■ **Exercise prompt**:
Each line from the one containing "Task: Click the E compass direction label" to the end of the material below is to be restated exactly, with pictures skipped.

■ **Provided records**:
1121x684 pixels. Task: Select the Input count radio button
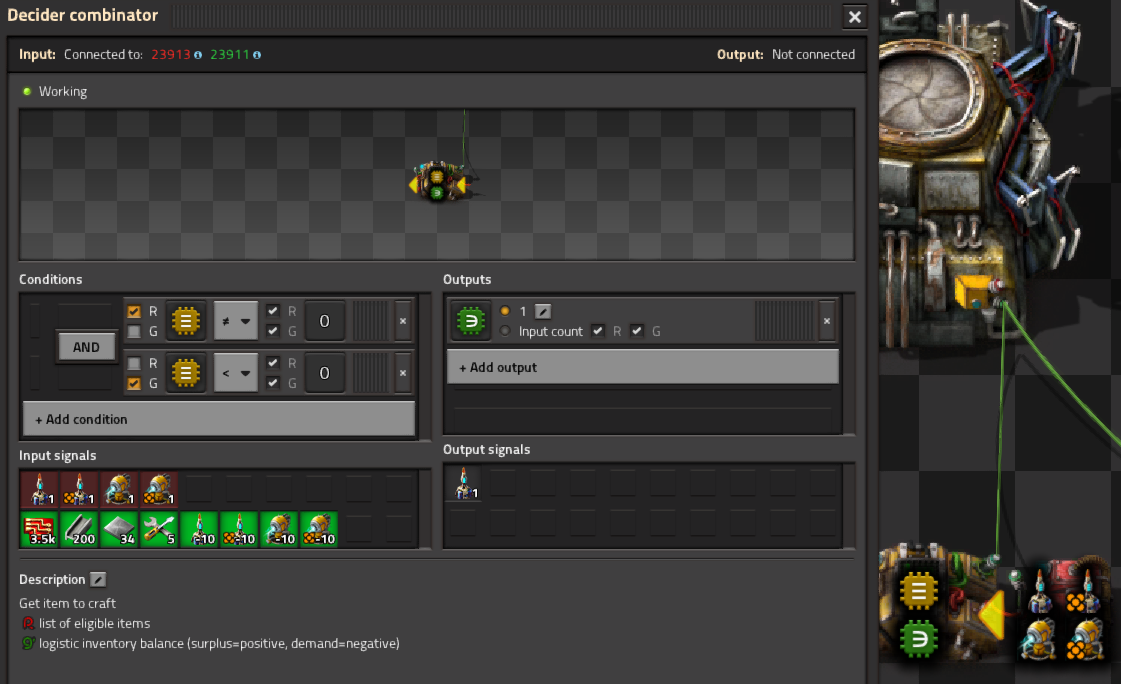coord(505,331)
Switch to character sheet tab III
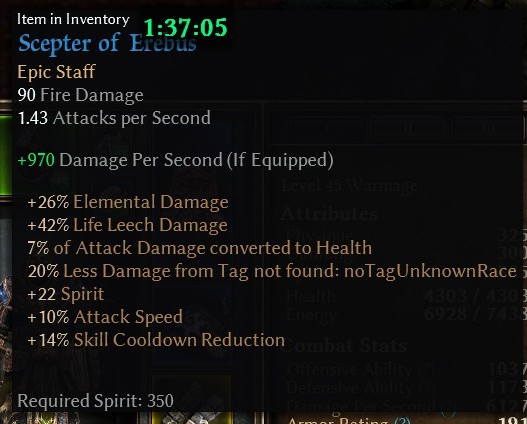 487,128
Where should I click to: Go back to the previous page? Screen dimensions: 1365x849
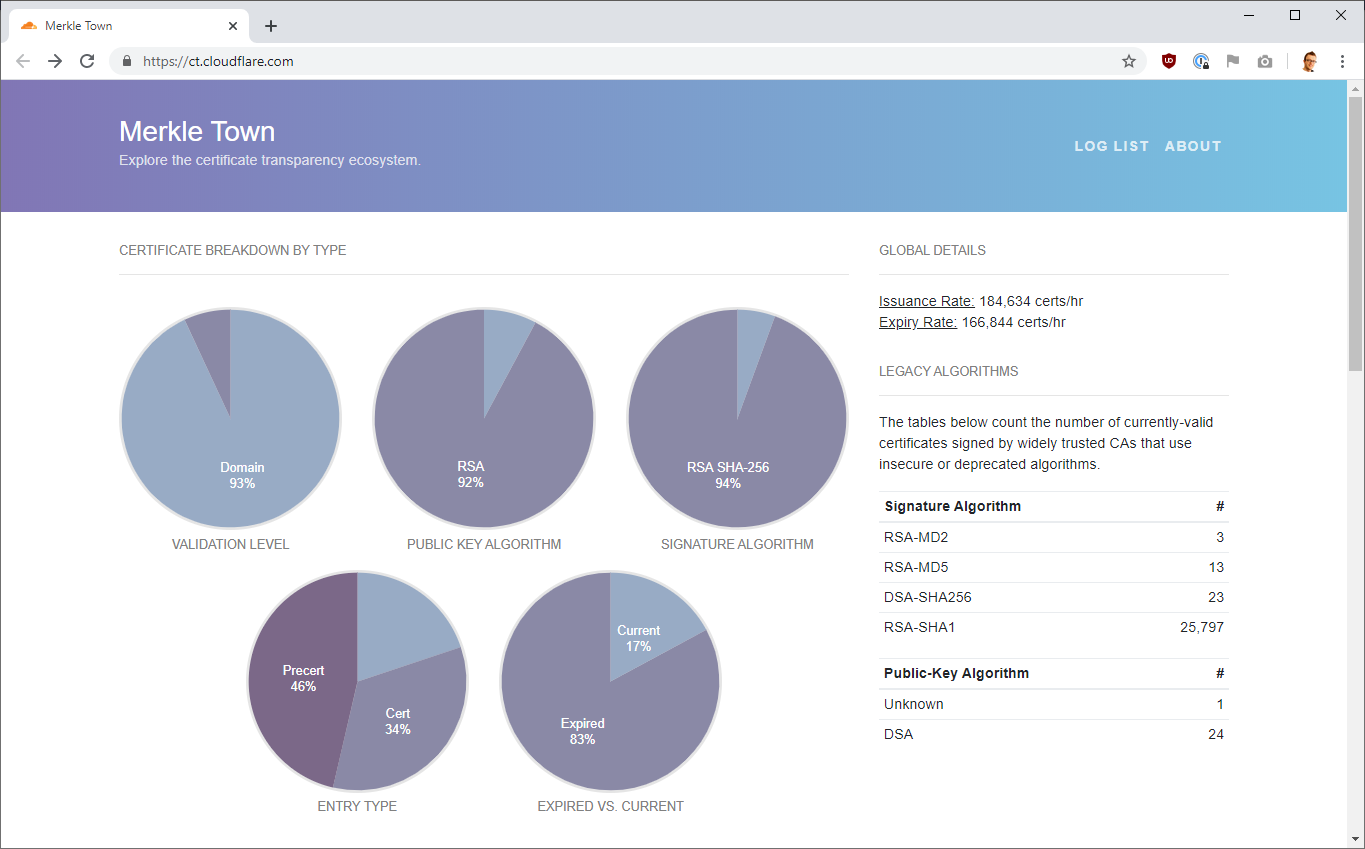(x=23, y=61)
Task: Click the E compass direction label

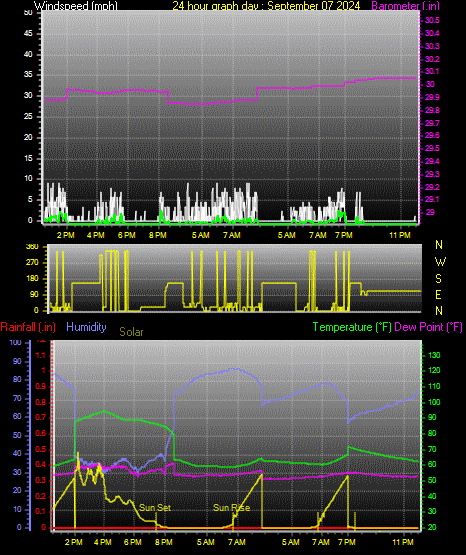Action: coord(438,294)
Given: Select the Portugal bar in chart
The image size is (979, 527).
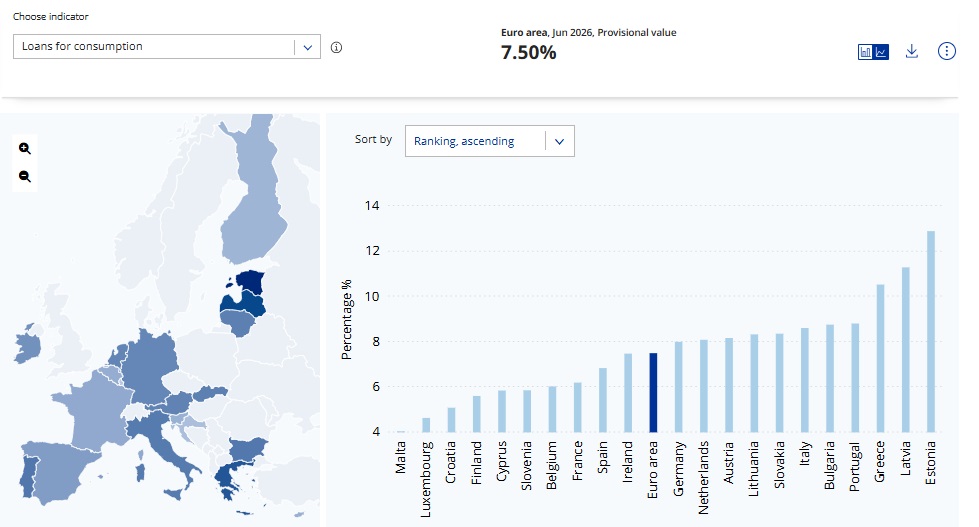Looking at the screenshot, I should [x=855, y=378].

■ **Task result**:
Task: Click the E compass direction label

Action: coord(438,294)
Given: Select the Portugal bar in chart
The image size is (979, 527).
Looking at the screenshot, I should [x=855, y=378].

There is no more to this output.